NUMA is a bit complicated and I am fairly sure I do not fully understand it. With that caveat out of the way, I'll say a few things.
First, NUMA is not *inherent* to multi-processor systems, as far as I understand. So Terragen for example works very well on older, non-NUMA Xeon dual CPU machines and the like. The main issues have come in more recently with *single CPUs* that operate under NUMA, which includes (as best I recall) both some newer high core Xeons and some of the Threadrippers.

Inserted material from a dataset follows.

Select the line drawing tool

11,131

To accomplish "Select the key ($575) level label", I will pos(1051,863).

The other thing is that I'm not clear on exactly where fault/responsibility lies in taking advantage of NUMA architecture. There were/are needed *OS-level* changes to get best performance out of e.g. Threadripper in its NUMA mode, but there also is some need for application support. I believe, though, that if the OS presented NUMA core sets as a single pool, then Terragen would work with them as normal (subject to the same scaling issues we're already aware of, of course). I'm not certain why this isn't done except that it seems perhaps to not be possible or not as efficient (since NUMA itself is a way to hopefully improve efficiency with non-uniform memory access).
So it seems we do need to add NUMA support at some point, but I'm not sure what is involved in that.

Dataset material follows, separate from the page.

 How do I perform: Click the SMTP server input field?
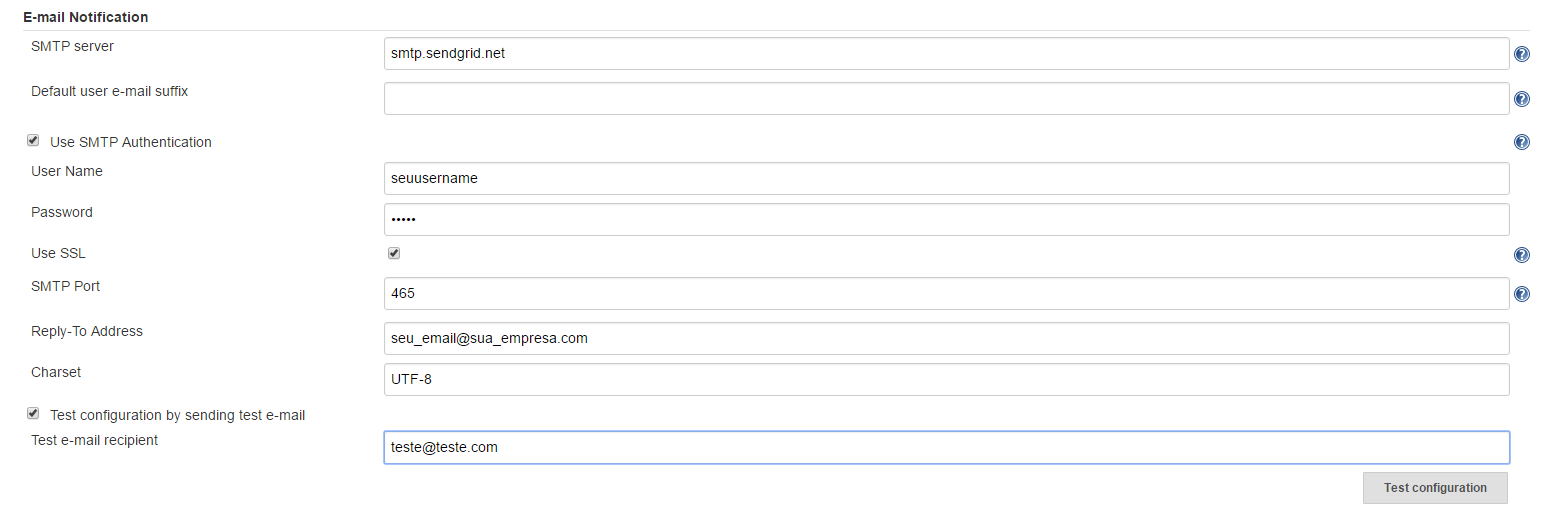(x=945, y=54)
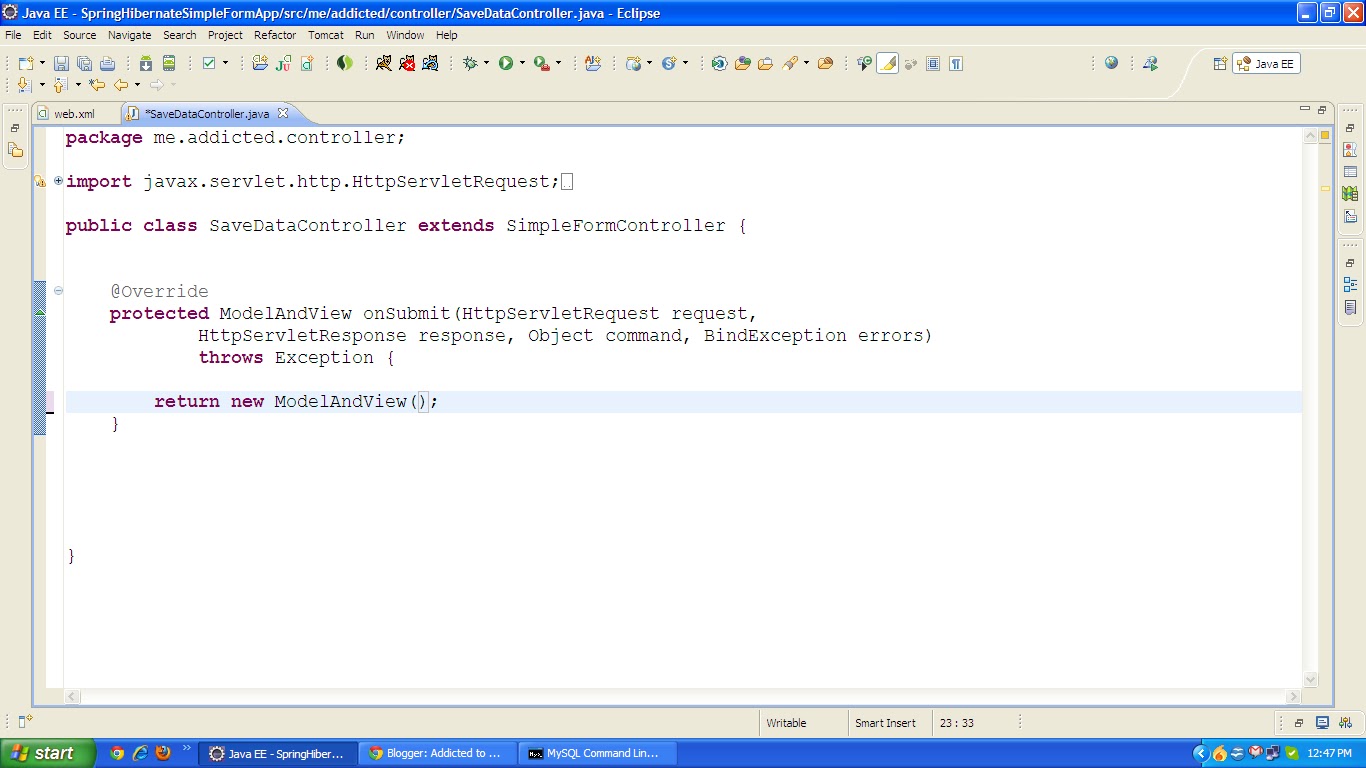
Task: Toggle Mark Occurrences highlighting
Action: [887, 63]
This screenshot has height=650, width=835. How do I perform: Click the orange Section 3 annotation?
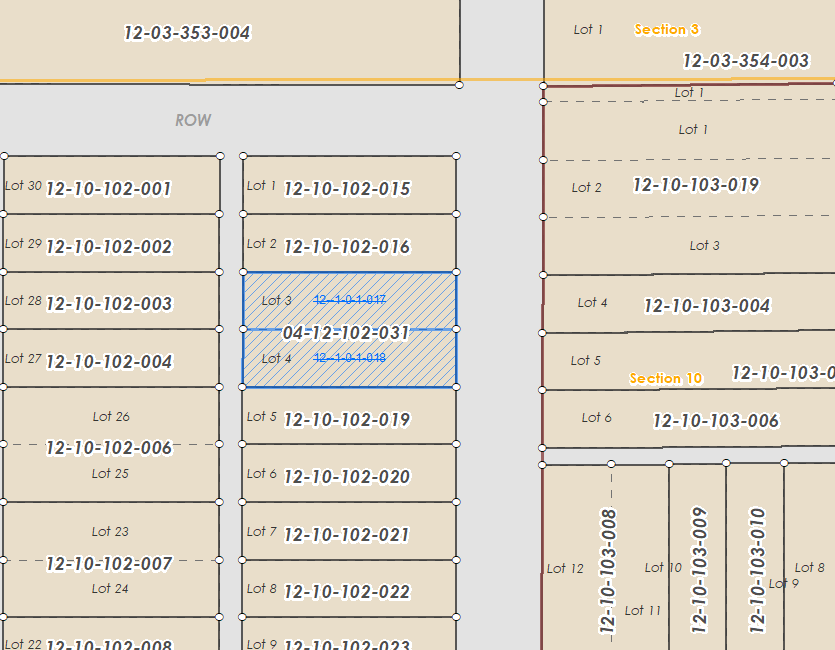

I am also unfortunately not totally *certain* whether the 24 core Zen 2 Threadripper uses NUMA. But I *think* not, in fact I think none of the Zen 2 chips do. There's a detailed discussion of this here:
https://news.ycombinator.com/item?id=21029031And one particularly interesting comment there re: your concerns and the history of this is that the 2990WX had, according to one poster, a particularly challenging implementation of NUMA which would explain some of the problems many applications had in taking full advantage of it. From what I can tell Zen 2 is much improved in all of this so it's very well possible that TG will do just fine without any modifications on Zen 2.
Also here:
https://www.servethehome.com/amd-epyc-7002-series-rome-delivers-a-knockout/4/"The AMD EPYC 7002 series is presented, by default, as a single NUMA node per socket, down from four in the previous generation."
We'll have to wait for actual benchmarks to really know all of this for sure, of course. Which presents a challenge if you're wanting to buy a system ASAP. But personally I think it is always best to wait for others to "beta test" any new hardware (or software) release.
- Oshyan